全連接層: 包含256個神經元  輸入: 12 × 12 × 128 的一維張量

輸出層:包含7個神經元,對應7種表情

經過驗證,,改變後的模型準確率達到了90%,相比之前有很大的提高,但是呢,準確度並不是非常的高,如果使用更大、更多樣化的訓練集,干預網絡參數,在進一步修改網絡架構,應該可以得到更好的模型。

3.搭建模型並進行訓練

import tensorflow as tf
import numpy as np
# import os, sys, inspect
from datetime import datetime
import EmotionDetectorUtils


FLAGS = tf.flags.FLAGS
tf.flags.DEFINE_string("data_dir", "EmotionDetector/", "Path to data files")
tf.flags.DEFINE_string("logs_dir", "logs/EmotionDetector_logs/", "Path to where log files are to be saved")
tf.flags.DEFINE_string("mode", "train", "mode: train (Default)/ test")

BATCH_SIZE = 128
LEARNING_RATE = 0.001  # 學習率
MAX_ITERATIONS = 1001  # 最大迭代次數
REGULARIZATION = 1e-2  # 正則項參數大小
IMAGE_SIZE = 48  # 圖像大小
NUM_LABELS = 7  # 輸出的類別數量
VALIDATION_PERCENT = 0.1

# 添加正則項
def add_to_regularization_loss(W, b):
    tf.add_to_collection("losses", tf.nn.l2_loss(W))
    tf.add_to_collection("losses", tf.nn.l2_loss(b))

# 按照傳遞進來的shape形狀初始化權重
def weight_variable(shape, stddev=0.02, name=None):
    initial = tf.truncated_normal(shape, stddev=stddev)
    if name is None:
        return tf.Variable(initial)
    else:
        return tf.get_variable(name, initializer=initial)

# 初始化偏差
def bias_variable(shape, name=None):
    initial = tf.constant(0.0, shape=shape)
    if name is None:
        return tf.Variable(initial)
    else:
        return tf.get_variable(name, initializer=initial)

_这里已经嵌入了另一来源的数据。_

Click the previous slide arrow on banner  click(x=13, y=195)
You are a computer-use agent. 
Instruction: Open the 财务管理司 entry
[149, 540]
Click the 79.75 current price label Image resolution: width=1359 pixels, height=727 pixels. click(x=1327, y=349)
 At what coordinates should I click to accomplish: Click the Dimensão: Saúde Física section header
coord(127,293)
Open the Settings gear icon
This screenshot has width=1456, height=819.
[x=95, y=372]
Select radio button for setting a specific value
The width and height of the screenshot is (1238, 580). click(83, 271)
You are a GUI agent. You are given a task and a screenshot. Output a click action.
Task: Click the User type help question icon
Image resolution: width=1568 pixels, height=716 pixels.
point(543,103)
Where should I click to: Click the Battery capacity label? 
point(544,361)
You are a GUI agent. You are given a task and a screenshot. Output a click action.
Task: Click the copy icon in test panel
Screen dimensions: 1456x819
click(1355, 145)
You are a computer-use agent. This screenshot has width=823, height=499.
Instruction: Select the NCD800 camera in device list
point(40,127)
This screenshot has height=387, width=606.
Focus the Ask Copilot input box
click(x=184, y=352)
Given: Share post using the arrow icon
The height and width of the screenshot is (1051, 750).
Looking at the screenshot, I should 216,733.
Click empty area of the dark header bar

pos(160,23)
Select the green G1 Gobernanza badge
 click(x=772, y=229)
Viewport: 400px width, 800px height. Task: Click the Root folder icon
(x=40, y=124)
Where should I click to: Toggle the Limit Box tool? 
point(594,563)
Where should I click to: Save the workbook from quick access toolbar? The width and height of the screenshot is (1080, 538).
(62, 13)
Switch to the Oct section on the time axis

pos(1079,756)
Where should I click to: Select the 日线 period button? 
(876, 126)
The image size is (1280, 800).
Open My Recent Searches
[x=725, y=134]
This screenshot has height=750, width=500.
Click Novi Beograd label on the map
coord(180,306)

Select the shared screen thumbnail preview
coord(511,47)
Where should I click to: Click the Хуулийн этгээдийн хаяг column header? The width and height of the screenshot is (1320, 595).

def conv2d_basic(x, W, bias):
    conv = tf.nn.conv2d(x, W, strides=[1, 1, 1, 1], padding="SAME")
    return tf.nn.bias_add(conv, bias)

# 池化層操作
def max_pool_2x2(x):
    return tf.nn.max_pool(x, ksize=[1, 2, 2, 1],
                          strides=[1, 2, 2, 1], padding="SAME")

# 模型的實現
def emotion_cnn(dataset):
    print("input dataset's shape-->", dataset.shape)
    with tf.name_scope("conv1") as scope:
        tf.summary.histogram("W_conv1", weights['wc1'])
        tf.summary.histogram("b_conv1", biases['bc1'])
        conv_1 = tf.nn.conv2d(dataset, weights['wc1'],
                              strides=[1, 1, 1, 1], padding="SAME")
        print("conv_1's shape--->", conv_1.shape)
        h_conv1 = tf.nn.bias_add(conv_1, biases['bc1'])
        h_1 = tf.nn.relu(h_conv1)
        # h_pool1 = max_pool_2x2(h_1)
        # print("h_pool1 shape-->", h_pool1.shape)
        add_to_regularization_loss(weights['wc1'], biases['bc1'])

    with tf.name_scope("conv2") as scope:
        tf.summary.histogram("W_conv2", weights['wc2'])
        tf.summary.histogram("b_conv2", biases['bc2'])
        # conv_2 = tf.nn.conv2d(h_pool1, weights['wc2'], strides=[1, 1, 1, 1], padding="SAME")
        conv_2 = tf.nn.conv2d(h_1, weights['wc2'], strides=[1, 1, 1, 1], padding="SAME")
        print("conv_2's shape--->", conv_2.shape)
        h_conv2 = tf.nn.bias_add(conv_2, biases['bc2'])
        h_2 = tf.nn.relu(h_conv2)
        h_pool2 = max_pool_2x2(h_2)
        add_to_regularization_loss(weights['wc2'], biases['bc2'])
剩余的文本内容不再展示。